CITYWIDE — Santa Monica’s trash is another landfill’s treasure.
City Council voted unanimously Tuesday to raise the rates of waste collection for businesses and single-family homes this week to cover the cost of rising landfill fees and new state requirements.
Rates will rise 3.85 percent for families and 7.25 percent for commercial properties. That translates into an average monthly bill of $45.87 for homeowners and $125.33 for businesses.
It’s the first rate increase, aside from annual inflation jumps, since 2006 when council approved an across the board 7 percent hike.
Without the increase, city officials said the Resource Recovery and Recycling Division, which is funded solely by fees charged, would run a deficit in 2016. The goal is to create a reserve of 5 percent.
In October, Puente Hills Landfill, the largest in the country, closed its gates forcing Santa Monica and nearly every municipality in the county to find a new place to dump its waste. The increased demand drove landfill rates up across the board, said Kim Braun, Santa Monica’s resource recovery and recycling manager.
“Since 2007, landfill fees have gone up as much as 6.5 percent whereas our revenues have only increased 2.8 percent on average,” she said.
About 3,000 of the 4,000 businesses that City Hall serves have two yard Dumpsters that are collected twice a week. Their rates will go up about $8.50 a month, Braun said.

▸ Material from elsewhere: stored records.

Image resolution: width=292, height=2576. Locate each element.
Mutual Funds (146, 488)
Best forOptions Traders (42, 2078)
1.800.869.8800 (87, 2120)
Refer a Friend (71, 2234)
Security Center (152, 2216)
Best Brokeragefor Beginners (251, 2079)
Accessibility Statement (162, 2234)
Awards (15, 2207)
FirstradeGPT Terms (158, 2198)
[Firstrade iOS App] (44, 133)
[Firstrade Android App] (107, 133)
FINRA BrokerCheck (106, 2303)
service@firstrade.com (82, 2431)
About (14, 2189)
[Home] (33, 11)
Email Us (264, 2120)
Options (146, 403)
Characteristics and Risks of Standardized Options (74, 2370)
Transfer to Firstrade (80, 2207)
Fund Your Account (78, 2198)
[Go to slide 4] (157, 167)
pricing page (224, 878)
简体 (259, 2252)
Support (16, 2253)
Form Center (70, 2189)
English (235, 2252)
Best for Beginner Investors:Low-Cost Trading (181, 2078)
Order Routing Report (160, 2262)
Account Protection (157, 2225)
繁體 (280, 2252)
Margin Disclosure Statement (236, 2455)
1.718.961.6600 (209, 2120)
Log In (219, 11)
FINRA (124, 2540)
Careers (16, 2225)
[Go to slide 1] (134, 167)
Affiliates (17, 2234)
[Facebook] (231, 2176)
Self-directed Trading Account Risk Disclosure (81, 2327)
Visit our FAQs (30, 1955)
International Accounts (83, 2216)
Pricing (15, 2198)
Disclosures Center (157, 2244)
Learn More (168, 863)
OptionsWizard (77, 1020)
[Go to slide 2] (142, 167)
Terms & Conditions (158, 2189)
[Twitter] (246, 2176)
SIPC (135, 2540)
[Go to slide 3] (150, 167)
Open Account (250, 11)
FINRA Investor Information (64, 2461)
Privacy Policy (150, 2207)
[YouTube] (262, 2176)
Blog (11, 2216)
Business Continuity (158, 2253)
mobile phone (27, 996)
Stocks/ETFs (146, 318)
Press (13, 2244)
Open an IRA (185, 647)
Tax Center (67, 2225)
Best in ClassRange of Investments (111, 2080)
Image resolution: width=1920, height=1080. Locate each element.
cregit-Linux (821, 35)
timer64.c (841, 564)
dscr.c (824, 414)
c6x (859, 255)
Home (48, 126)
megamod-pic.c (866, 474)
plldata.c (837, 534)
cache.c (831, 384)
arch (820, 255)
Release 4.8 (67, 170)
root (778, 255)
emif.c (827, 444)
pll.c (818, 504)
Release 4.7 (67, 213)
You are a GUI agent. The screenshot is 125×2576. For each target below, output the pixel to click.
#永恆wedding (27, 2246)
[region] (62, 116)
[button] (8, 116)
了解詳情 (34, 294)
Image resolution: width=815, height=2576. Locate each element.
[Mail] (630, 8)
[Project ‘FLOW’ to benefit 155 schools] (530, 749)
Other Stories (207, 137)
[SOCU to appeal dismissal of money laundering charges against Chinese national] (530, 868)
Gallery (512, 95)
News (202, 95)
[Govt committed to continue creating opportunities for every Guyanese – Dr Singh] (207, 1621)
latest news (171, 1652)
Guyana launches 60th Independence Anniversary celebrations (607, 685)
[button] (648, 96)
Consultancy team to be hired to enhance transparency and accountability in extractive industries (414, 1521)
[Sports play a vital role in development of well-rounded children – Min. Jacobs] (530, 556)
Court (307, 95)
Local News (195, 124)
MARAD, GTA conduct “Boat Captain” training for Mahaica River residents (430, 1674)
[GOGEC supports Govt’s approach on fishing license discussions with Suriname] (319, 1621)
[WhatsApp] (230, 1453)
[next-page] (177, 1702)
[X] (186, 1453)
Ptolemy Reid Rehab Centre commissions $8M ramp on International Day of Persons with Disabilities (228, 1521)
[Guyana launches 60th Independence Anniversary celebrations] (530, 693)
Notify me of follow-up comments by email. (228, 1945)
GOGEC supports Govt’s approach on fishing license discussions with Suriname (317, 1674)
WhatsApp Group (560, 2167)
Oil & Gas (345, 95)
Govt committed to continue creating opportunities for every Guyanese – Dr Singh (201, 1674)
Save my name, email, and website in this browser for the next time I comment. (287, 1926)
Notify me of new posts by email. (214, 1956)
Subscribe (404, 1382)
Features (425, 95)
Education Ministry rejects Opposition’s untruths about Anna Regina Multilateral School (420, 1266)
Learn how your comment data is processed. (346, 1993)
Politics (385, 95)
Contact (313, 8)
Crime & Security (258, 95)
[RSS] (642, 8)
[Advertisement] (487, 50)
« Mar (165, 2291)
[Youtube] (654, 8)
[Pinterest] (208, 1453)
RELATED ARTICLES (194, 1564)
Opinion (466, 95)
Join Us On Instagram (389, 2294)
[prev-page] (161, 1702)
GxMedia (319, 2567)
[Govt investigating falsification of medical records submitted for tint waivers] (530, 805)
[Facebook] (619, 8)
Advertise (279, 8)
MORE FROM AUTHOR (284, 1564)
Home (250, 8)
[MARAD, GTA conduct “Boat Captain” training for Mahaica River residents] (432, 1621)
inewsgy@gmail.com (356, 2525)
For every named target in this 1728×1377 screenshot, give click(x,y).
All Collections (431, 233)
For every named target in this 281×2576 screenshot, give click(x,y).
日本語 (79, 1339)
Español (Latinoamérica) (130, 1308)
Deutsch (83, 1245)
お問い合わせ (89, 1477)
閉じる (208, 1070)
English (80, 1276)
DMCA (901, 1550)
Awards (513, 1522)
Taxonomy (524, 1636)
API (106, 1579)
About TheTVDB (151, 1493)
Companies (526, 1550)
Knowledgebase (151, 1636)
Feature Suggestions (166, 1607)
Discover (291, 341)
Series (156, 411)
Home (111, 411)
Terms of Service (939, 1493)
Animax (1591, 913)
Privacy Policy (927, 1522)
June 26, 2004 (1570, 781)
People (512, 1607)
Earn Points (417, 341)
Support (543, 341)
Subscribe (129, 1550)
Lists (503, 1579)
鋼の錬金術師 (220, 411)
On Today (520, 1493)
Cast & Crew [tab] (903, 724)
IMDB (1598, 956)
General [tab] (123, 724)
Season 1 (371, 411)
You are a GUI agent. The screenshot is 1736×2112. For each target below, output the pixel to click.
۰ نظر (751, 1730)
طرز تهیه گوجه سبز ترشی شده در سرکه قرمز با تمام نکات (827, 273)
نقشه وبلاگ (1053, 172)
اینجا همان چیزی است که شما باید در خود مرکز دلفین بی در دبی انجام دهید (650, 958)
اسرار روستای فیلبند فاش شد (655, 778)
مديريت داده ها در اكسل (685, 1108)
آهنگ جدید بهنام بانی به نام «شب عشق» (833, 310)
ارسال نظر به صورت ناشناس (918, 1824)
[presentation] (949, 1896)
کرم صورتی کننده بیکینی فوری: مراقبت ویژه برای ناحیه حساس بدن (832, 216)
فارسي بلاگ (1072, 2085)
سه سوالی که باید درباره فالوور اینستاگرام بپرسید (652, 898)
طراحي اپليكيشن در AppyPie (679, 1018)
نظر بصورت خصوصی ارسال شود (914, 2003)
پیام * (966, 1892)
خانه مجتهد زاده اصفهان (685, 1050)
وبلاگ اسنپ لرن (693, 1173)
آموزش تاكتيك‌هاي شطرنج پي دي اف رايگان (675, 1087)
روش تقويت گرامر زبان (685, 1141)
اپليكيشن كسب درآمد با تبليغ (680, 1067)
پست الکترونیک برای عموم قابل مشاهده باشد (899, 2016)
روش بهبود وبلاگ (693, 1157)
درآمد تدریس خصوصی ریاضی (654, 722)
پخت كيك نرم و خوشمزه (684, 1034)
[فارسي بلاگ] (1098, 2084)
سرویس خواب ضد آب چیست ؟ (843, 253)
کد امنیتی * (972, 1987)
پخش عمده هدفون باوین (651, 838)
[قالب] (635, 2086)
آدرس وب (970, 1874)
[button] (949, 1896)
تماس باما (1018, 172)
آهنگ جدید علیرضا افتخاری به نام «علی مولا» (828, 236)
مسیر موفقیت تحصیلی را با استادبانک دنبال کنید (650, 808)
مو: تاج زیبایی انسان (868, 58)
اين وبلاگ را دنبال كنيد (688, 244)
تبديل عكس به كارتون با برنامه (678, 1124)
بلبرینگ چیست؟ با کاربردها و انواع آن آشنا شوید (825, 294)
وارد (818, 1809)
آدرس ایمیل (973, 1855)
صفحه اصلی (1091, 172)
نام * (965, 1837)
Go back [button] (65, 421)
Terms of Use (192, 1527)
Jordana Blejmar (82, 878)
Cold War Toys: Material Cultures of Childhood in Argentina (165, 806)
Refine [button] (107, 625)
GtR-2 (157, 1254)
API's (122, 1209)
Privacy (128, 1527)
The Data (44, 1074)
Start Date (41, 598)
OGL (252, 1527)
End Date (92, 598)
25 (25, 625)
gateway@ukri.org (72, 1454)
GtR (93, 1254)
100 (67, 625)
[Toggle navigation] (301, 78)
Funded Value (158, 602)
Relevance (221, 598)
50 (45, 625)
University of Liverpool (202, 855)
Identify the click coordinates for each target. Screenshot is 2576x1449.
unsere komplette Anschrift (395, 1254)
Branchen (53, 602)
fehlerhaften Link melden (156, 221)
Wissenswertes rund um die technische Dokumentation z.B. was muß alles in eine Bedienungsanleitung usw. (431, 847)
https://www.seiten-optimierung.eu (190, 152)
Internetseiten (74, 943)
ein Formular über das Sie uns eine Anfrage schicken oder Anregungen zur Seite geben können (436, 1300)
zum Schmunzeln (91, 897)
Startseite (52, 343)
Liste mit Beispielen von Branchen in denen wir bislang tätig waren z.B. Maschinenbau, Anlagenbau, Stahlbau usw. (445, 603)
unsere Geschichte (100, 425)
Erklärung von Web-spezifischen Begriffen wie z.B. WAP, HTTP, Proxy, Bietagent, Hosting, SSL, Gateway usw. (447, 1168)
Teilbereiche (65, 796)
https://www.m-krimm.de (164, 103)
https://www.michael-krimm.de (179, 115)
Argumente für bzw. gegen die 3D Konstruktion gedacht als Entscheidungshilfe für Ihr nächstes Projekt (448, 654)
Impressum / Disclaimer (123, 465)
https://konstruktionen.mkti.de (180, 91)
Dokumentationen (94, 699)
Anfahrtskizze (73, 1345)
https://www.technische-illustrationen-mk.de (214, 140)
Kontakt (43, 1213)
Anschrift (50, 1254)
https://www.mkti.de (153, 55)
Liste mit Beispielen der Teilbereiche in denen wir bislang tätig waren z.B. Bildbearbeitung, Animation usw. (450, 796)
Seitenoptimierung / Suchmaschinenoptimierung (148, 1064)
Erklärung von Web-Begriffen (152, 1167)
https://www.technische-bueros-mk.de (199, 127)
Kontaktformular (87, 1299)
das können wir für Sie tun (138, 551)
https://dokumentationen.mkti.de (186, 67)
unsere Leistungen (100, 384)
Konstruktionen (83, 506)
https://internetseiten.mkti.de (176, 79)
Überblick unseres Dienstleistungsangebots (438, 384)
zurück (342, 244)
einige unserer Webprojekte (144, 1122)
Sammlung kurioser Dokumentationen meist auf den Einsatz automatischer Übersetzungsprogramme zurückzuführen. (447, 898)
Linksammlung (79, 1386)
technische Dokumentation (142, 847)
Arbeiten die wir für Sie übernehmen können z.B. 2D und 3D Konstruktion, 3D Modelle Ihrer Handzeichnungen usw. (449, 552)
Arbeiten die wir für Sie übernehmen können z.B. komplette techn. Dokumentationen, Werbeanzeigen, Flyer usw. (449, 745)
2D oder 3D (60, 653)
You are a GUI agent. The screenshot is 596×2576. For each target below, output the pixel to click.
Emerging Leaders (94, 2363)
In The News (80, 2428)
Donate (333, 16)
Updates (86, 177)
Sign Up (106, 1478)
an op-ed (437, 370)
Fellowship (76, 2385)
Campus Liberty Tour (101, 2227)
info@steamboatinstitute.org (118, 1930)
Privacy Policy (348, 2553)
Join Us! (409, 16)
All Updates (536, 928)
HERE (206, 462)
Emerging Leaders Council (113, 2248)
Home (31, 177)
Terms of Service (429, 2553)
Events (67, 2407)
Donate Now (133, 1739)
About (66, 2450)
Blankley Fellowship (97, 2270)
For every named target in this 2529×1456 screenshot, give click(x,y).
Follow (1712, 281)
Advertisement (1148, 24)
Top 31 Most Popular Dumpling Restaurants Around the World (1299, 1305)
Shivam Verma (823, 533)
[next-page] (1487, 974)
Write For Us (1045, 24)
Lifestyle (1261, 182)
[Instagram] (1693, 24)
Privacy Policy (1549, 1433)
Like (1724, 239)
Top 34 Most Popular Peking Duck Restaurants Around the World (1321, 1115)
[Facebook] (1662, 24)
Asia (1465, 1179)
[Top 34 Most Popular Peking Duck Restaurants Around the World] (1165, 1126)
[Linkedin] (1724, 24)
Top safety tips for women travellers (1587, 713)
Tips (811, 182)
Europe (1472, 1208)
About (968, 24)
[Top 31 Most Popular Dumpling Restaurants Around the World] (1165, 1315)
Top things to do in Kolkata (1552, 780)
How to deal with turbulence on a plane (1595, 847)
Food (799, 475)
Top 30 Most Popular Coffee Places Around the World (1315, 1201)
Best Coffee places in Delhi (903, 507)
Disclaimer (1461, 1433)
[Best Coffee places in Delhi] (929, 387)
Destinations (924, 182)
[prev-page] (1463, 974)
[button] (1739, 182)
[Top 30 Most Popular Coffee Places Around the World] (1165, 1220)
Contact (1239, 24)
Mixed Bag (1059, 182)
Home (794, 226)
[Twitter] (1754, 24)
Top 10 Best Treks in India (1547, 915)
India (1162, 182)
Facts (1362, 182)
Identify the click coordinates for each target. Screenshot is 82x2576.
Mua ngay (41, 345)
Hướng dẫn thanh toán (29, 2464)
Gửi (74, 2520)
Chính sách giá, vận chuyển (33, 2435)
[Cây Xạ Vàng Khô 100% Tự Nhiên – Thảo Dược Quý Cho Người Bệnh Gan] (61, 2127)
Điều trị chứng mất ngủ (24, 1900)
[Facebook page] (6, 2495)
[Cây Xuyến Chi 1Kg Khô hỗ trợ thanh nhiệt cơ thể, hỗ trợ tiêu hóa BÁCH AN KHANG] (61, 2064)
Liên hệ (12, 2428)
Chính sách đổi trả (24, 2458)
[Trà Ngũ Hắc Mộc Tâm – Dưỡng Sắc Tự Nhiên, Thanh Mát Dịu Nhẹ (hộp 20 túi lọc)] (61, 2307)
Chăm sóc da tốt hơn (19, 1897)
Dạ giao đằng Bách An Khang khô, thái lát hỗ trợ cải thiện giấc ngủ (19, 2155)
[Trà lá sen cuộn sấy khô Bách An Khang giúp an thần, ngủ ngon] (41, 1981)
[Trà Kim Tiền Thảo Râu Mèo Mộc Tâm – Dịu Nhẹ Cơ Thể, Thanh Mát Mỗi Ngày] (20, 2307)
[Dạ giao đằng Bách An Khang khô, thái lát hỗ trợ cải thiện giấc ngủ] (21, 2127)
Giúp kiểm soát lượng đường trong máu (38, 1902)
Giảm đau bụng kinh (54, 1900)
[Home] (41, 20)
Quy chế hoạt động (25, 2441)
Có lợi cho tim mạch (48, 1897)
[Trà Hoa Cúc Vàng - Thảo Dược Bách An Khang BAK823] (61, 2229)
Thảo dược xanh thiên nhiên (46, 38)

The increase will impact other businesses, like Casa Del Mar, greatly, she told the Downtown Santa Monica Inc. board at a recent meeting.
“They have 16 yards of trash a day,” she said. “Imagine that. It’s incredible. The bill right now is outrageous, let alone how it’s going to be.”
Collection rates for businesses are some of the lowest in the area, city officials said. Low business rates meant that the companies were paying less than their share for years, Braun said.
Multi-family homes, which will only get an inflation rate hike, have been carrying the trash tax burden, she said.
The fee increase covers trash, recycling and organic waste collection, plus the emptying of public trash cans and street sweeping. If funds get low, City Hall will have to streamline — cutting street sweeping back to once a month and dropping two full-time employees from the team that collects bulky items like old couches.
“You’re going to see more mattresses and furniture and things in the ally a little longer,” Braun said.
Recently enacted state requirements are another reason for City Hall’s trash collection woes. Multi-family buildings with five units or more and nearly all the businesses are required by state law to have recycling programs. City Hall has to pick up that tab.
“The expenditures for outreach, marketing, collections, hauling and processing of these additional materials through this new mandate are currently being absorbed through a rate structure approved almost a decade ago,” city officials said in a report to council.
Before recommending the approval of the rate hike, Councilmember Kevin McKeown told of spinning environmentalist records during his days as a progressive rock disc jockey.
“I think the economic arguments are quite sound,” he said. “But I think there’s also a from-the-heart spirit kind of resonance in Santa Monica that we want to do the right thing and this will help us do it.”
Only one resident spoke out against the rate hike at the council meeting. Another spoke in favor of it.